Alle begrippen die in deze beleidsregel worden gebruikt en die niet nader worden omschreven hebben dezelfde betekenis als in de Participatiewet en de Algemene wet bestuursrecht.
Hoofdstuk 2 Verlaging van bijstand wegens kunnen delen van de algemeen noodzakelijke kosten van het bestaan
Artikel 2 Inwonende persoon jonger dan 21 jaar
Indien een alleenstaande, alleenstaande ouder of gehuwden van 21 jaar of ouder een woning bewoont waar een ander meerderjarig persoon die de leeftijd van 21 jaar nog niet heeft bereikt eveneens zijn hoofdverblijf heeft en wiens maandelijkse inkomen, niet zijnde studiefinanciering, meer bedraagt dan 50% van het wettelijk minimumloon inclusief vakantiegeld, wordt de uitkeringsnorm verlaagd met 10% van het wettelijk minimumloon inclusief vakantiegeld.
Artikel 3 Huurder, onderhuurder of kostganger
Indien een alleenstaande, alleenstaande ouder of gehuwden van 21 jaar of ouder in dezelfde woning als waar hij/zij het hoofdverblijf heeft/hebben één of meerdere ruimten (onder)verhuurt/verhuren aan een derde of in dezelfde woning een kostganger heeft, waarbij sprake is van een commerciële huurprijs, wordt de bijstandsnorm verlaagd met 10% van het wettelijk minimumloon.
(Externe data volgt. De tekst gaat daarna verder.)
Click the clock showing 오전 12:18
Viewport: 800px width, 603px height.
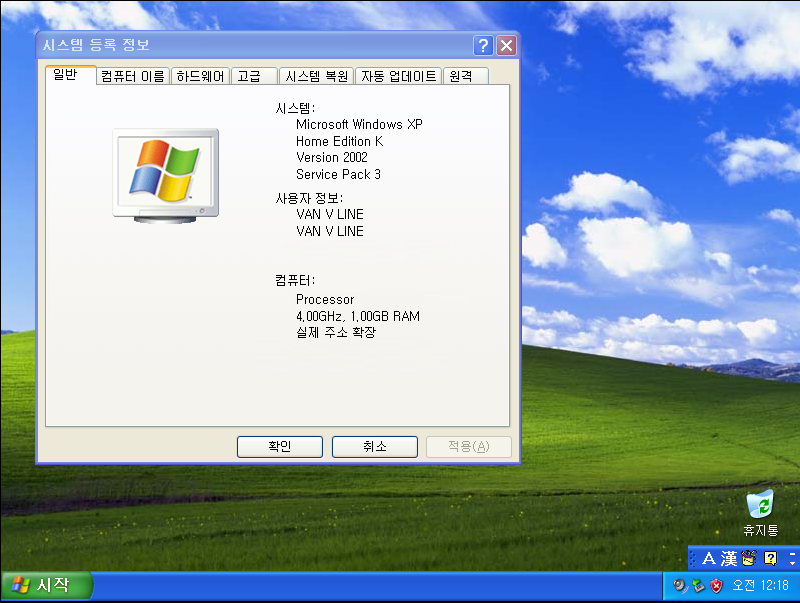point(760,586)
Hoofdstuk 3 Verlaging wegens ontbreken woonkosten en woonlasten
Aldus vastgesteld door het College van burgemeester en wethouders van de gemeente De Wolden, op 17 februari 2015.
De secretaris, De burgemeester,
De verplichting van de gemeenteraad om een toeslagenverordening vast te stellen vervalt met ingang van 1 januari 2015. In artikel 20, 21 en 22 Participatiewet wordt immers de toeslag in verband met het niet kunnen delen van kosten in de basisnorm voor een alleenstaande (ouder) opgenomen. Artikel 22a Participatiewet (kostendelersnorm) zorgt ervoor dat de bepalingen over verlaging wegens het kunnen delen van kosten ook overbodig zijn. Alleen artikel 27 Participatiewet (verlaging wegens lagere woonkosten) en artikel 28 Participatiewet (schoolverlaters) blijven bestaan. Met betrekking tot deze 2 artikelen kan het college beleid formuleren. De toeslagenverordening blijft gelden tot 6 maanden na de dag van inwerkingtreding (1 juli 2015) op grond van artikel 8a Participatiewet (artikel 78z lid 6 Participatiewet). Met ingang van 1 juli 2015 vervalt de Toeslagenverordening van rechtswege. De gemeenteraad is daarom niet gehouden deze verordening in te trekken per 1 juli 2015.
Daarnaast kan het college inkomsten uit (woning)verhuur aanmerken als inkomsten zoals bedoeld in artikel 33, vierde lid, van de Participatiewet als daarmee nog geen rekening is gehouden bij de vaststelling van de norm, bedoeld in artikel 22a, eerste tot en met derde lid van de wet. Bijvoorbeeld als er geen sprake is van commerciële verhuur.